Work instruction: Show all the lines in the data below that include the word "Network".

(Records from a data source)
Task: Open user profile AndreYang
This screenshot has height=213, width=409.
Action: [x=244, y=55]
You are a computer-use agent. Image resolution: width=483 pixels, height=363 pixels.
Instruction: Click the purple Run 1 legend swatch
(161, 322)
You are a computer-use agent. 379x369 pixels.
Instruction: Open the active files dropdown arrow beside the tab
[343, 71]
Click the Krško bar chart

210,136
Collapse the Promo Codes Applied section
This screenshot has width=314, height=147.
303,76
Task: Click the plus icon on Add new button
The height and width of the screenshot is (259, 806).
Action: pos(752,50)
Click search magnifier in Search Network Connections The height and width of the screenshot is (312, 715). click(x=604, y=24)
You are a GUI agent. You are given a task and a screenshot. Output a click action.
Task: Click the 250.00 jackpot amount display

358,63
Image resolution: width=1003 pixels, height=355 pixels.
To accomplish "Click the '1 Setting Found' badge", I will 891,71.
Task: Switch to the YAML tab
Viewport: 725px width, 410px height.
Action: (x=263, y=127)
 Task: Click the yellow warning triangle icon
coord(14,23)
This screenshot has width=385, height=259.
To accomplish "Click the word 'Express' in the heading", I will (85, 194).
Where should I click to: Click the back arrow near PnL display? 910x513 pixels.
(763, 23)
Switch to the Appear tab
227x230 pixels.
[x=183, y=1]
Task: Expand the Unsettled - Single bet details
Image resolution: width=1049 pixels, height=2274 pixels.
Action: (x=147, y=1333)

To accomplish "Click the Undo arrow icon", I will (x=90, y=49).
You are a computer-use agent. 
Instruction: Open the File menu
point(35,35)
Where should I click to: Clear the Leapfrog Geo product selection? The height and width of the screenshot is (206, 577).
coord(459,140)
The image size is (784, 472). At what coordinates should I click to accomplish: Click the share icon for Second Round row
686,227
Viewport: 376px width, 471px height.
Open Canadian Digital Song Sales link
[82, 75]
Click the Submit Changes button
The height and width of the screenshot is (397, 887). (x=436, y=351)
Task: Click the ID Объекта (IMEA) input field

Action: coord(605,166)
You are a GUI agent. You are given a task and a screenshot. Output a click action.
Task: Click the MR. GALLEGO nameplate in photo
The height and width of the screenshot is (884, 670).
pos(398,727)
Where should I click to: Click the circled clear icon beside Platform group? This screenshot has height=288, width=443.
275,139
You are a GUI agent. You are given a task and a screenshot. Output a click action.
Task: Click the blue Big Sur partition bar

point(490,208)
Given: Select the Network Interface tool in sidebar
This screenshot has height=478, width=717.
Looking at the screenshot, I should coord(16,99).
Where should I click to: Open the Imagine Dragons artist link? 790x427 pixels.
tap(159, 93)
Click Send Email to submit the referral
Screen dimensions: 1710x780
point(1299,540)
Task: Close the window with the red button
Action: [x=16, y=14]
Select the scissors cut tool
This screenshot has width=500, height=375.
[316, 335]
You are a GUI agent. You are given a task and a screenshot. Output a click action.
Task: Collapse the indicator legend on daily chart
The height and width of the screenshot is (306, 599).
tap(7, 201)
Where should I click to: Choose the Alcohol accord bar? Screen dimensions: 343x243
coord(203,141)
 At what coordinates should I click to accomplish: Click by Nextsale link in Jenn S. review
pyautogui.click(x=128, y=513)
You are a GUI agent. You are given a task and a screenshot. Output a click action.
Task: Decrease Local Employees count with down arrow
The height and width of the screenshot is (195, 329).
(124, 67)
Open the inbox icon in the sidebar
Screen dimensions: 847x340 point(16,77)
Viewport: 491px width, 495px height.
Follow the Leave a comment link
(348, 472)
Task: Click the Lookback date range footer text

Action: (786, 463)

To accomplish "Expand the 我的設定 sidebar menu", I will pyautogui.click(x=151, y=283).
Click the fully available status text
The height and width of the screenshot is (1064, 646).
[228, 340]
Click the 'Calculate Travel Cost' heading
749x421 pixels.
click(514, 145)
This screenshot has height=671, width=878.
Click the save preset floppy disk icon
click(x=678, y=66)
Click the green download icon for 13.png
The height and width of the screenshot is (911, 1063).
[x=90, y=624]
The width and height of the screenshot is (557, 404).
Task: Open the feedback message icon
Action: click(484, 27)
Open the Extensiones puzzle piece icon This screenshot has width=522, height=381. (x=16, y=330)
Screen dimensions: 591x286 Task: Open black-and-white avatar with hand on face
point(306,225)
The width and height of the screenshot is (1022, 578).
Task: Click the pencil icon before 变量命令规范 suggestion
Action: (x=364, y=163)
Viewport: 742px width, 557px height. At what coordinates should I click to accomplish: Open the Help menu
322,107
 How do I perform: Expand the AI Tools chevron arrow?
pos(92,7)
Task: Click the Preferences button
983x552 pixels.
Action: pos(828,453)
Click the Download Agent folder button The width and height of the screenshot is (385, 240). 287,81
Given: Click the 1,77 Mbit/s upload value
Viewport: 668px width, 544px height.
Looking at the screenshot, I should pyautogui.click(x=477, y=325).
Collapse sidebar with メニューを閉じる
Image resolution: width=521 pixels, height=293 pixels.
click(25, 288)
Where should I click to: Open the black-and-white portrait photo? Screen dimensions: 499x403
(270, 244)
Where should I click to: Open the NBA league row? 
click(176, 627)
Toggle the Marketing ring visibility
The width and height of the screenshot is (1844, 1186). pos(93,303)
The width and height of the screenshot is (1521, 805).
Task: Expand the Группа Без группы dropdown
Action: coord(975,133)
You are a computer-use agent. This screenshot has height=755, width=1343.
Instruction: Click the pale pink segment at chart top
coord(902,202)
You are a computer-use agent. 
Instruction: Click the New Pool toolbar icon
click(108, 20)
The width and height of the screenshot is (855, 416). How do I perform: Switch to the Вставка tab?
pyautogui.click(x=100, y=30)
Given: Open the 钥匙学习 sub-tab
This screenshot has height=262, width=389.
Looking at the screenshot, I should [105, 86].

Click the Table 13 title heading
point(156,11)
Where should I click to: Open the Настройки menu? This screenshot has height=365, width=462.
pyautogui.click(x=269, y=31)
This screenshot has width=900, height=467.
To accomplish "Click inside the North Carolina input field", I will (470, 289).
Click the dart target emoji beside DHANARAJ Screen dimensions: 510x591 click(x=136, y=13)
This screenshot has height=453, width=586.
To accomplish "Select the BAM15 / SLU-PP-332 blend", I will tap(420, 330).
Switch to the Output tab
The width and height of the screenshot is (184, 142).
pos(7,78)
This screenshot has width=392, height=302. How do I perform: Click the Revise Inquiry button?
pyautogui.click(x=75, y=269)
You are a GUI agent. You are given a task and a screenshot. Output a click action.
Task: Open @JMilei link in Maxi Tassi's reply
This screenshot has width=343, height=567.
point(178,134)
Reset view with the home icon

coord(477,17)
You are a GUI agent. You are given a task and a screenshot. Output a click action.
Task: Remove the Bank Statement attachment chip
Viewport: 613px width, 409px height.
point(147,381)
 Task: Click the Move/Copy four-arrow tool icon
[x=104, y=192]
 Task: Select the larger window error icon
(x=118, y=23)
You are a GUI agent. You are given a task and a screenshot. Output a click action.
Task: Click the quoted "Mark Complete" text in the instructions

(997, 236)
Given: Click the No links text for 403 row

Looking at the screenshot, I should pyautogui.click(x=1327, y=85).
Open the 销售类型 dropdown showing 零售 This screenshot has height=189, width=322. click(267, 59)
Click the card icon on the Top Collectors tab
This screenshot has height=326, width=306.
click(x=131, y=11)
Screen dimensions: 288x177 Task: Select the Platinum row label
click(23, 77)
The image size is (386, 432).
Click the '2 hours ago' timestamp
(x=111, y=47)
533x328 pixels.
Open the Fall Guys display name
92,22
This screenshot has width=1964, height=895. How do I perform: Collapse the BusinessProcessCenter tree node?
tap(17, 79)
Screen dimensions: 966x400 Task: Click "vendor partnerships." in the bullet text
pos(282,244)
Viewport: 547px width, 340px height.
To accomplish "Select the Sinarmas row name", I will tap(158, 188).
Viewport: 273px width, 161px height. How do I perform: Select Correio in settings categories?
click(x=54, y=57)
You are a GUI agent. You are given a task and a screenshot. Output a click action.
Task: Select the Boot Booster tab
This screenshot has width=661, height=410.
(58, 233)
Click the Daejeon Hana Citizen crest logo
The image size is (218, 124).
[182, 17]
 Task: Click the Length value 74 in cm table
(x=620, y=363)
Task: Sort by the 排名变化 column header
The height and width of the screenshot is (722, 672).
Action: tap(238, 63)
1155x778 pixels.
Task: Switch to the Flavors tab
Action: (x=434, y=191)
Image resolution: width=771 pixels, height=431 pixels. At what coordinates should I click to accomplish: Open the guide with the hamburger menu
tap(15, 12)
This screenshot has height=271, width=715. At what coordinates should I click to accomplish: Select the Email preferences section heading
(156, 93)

Output below:
Click search magnifier in Search Network Connections The height and width of the screenshot is (312, 715). click(x=604, y=24)
Given: Select the Network Interface tool in sidebar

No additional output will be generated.